TASK PROMPT: Rewrite everything from the line with "Task: Click the orange $1,167.88 price box" down to the line with "[x=34, y=162]", both included, as a JSON list of strings with one string per line and no blank lines.

================

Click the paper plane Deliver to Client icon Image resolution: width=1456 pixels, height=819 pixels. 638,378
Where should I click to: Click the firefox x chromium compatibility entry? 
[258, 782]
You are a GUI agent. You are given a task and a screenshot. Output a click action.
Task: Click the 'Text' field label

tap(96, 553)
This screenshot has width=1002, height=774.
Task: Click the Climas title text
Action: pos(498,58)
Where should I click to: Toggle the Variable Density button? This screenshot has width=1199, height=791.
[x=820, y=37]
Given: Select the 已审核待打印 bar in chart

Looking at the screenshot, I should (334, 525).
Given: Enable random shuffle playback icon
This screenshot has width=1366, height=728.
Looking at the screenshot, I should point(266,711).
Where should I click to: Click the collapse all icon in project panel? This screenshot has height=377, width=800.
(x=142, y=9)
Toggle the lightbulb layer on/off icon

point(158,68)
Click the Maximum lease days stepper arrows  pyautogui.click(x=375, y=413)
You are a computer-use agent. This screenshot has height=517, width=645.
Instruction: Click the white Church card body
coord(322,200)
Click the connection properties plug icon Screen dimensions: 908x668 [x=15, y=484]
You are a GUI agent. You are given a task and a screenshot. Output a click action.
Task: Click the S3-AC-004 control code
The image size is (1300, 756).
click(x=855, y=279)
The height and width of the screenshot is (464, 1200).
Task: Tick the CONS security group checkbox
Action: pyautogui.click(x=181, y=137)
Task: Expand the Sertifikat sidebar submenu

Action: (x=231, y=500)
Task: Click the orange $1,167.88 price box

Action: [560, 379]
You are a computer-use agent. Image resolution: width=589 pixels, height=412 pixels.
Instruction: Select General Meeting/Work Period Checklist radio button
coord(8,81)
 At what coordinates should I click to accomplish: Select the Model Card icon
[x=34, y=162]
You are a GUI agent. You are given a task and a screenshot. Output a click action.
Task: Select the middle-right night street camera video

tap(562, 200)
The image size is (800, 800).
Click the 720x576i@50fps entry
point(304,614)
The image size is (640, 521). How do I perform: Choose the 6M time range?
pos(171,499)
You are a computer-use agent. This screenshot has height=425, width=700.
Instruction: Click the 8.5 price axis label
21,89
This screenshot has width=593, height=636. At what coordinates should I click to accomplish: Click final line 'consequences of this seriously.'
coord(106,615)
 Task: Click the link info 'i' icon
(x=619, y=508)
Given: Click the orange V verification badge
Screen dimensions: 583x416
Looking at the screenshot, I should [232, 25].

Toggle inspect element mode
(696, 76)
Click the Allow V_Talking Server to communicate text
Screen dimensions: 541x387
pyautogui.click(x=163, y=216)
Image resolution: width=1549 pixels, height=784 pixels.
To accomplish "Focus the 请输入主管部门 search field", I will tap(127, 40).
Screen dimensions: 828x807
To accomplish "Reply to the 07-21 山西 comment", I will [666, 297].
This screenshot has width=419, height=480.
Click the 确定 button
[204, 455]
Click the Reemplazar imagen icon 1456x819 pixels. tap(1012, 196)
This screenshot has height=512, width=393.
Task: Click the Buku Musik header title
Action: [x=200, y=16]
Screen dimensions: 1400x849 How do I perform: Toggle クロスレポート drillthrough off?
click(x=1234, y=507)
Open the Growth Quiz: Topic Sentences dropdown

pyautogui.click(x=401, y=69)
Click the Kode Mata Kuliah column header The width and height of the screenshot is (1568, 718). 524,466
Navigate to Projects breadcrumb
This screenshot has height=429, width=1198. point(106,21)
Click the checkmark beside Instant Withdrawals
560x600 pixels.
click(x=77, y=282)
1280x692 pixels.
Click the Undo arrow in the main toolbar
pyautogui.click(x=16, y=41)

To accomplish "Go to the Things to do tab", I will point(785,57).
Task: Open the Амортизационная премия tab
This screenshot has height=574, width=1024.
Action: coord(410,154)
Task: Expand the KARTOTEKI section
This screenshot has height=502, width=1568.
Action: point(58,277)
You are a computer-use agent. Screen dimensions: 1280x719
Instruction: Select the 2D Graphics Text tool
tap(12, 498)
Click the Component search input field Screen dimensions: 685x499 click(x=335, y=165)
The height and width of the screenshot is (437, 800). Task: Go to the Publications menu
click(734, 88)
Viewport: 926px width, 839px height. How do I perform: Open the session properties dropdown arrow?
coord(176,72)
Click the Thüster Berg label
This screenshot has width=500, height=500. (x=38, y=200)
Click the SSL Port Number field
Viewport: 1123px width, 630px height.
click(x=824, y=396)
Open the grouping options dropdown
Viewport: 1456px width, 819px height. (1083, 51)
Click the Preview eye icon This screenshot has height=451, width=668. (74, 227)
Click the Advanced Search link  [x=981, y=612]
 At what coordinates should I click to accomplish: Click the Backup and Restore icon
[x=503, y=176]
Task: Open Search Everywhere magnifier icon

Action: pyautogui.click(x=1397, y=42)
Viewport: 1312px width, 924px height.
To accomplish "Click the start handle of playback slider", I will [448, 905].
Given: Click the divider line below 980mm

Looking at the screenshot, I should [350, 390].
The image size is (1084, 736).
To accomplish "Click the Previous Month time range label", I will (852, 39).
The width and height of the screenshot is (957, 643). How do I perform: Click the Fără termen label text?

================

REPLY TO THE EXERCISE:
[
  "Task: Click the orange $1,167.88 price box",
  "Action: [560, 379]",
  "You are a computer-use agent. Image resolution: width=589 pixels, height=412 pixels.",
  "Instruction: Select General Meeting/Work Period Checklist radio button",
  "coord(8,81)",
  " At what coordinates should I click to accomplish: Select the Model Card icon",
  "[x=34, y=162]"
]